Furthermore, the Republicans blocked the Democrats’ “insourcing bill,” which
would have provided the opposite effect and helped create jobs here in America.
Republicans
blame Obama and his fellow Democrats for our nation’s lack of employment, but we
swam in available jobs during Clinton’s lucrative terms. Our current troubles
started under Walker Bush’s watch. Yes, we have Obama now, but a Republican legislative branch refuses to cooperate with
him, openly preventing Obama from accomplishing anything (“Our goal is to make
him a one-term president”).
You
could argue (I do) that when Obama first took office, he had a democratic
majority, with which he failed to take full advantage. Perhaps Obama wanted to
play nice and work with Republicans. (He possesses a habit of surrounding
himself with those who don't always agree with him. Lincoln did much the same.)
Clinton
placed our country in a fruitful position.
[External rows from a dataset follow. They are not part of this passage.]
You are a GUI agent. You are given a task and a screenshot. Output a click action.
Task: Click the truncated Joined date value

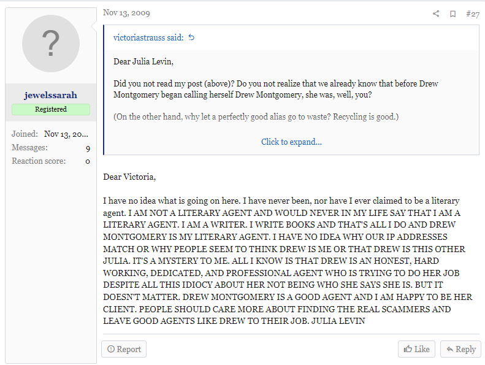click(x=67, y=134)
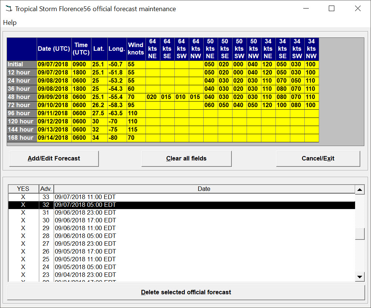371x308 pixels.
Task: Toggle the YES mark for advisory 25
Action: (23, 259)
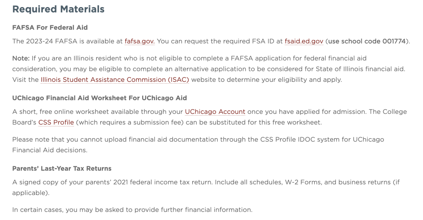Click the CSS Profile IDOC system sentence
423x220 pixels.
(x=198, y=145)
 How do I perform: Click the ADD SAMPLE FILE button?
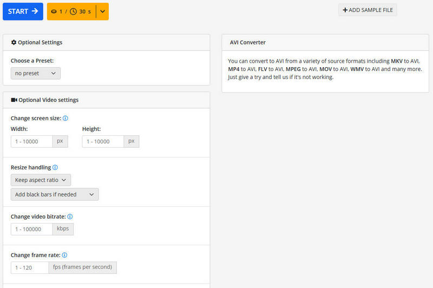368,10
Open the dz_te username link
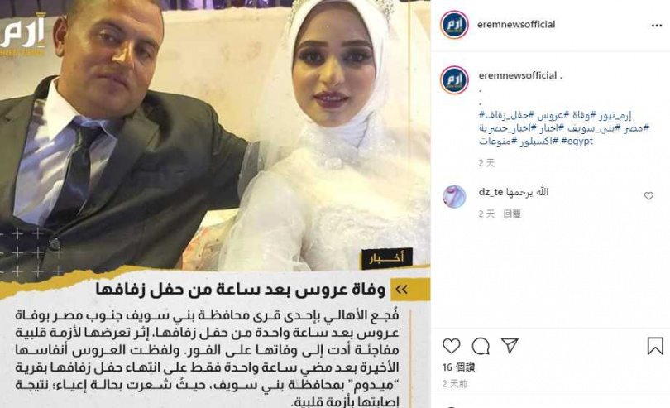The height and width of the screenshot is (408, 670). pyautogui.click(x=491, y=192)
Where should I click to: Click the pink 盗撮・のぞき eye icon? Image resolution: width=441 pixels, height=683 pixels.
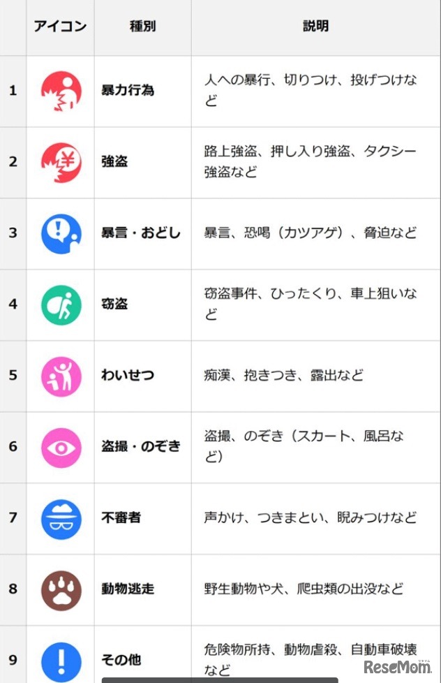(x=61, y=447)
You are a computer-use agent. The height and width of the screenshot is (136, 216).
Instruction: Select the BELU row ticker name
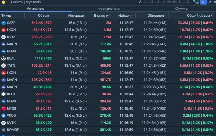pyautogui.click(x=11, y=94)
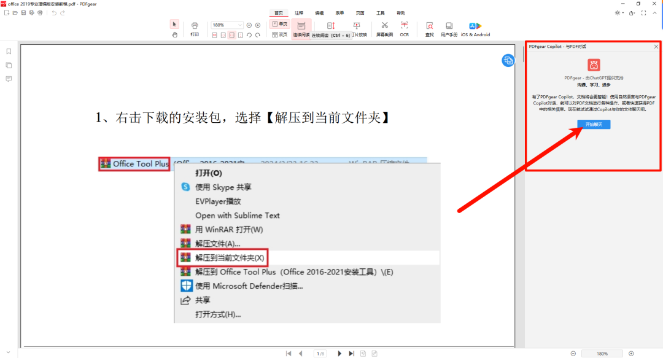Click the 开始聊天 button in Copilot panel
Image resolution: width=663 pixels, height=358 pixels.
pos(592,124)
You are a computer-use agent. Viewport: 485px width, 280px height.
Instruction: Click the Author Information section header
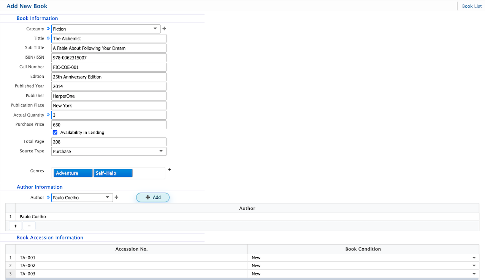tap(40, 187)
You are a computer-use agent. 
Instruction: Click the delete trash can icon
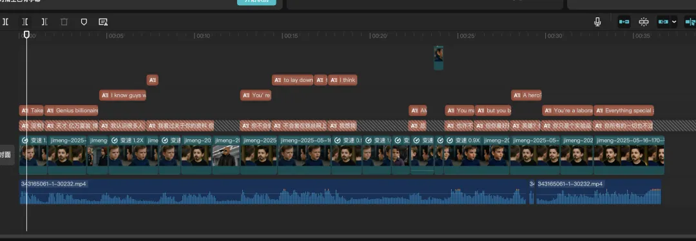click(x=64, y=22)
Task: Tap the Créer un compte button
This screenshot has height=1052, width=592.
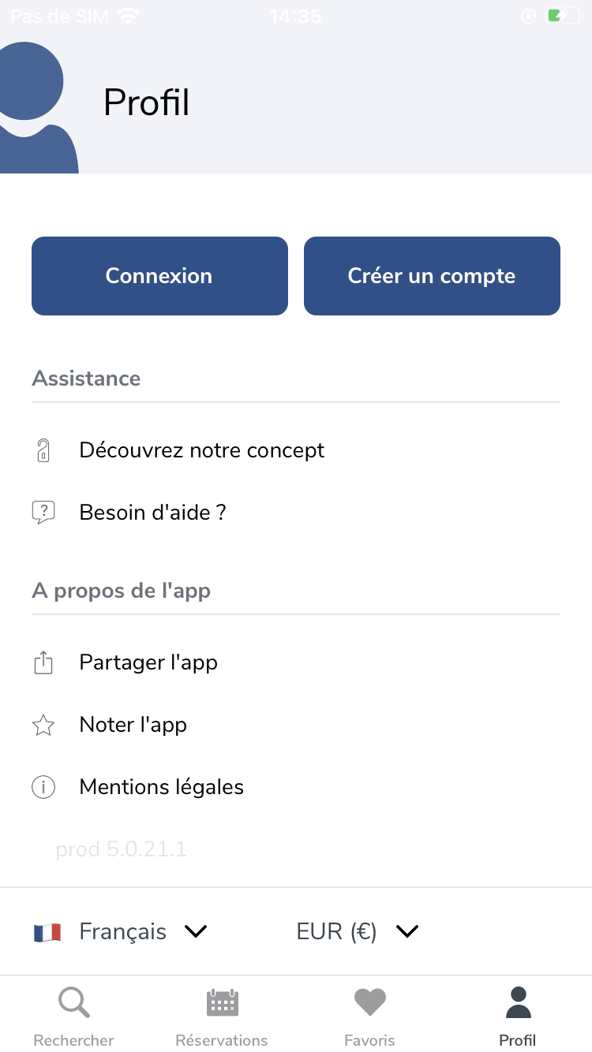Action: [x=432, y=276]
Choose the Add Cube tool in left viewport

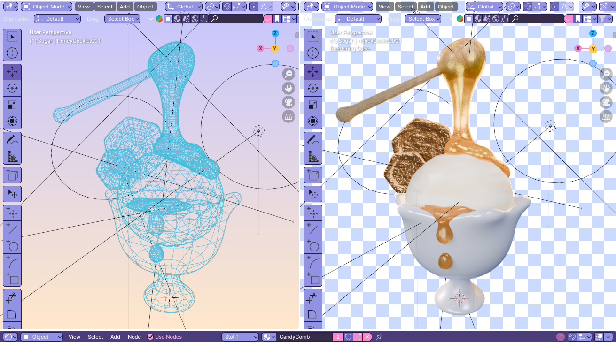[12, 175]
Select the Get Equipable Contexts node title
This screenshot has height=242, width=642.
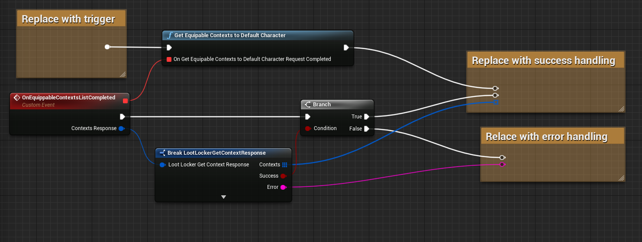tap(229, 35)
Walker Bush reversed that. Obama
inherited the aftermath, and the Republicans refuse collaboration in rectifying
the mess.
Unemployment
leads to increased crime, but whose actions created that unemployment? Whose
actions prevent an economic recovery? Perhaps Obama's policies are terrible, but we haven't had much
opportunity to discover that on account of Washington infighting. Electing
Republicans only rewards them for behaving in such reckless fashion.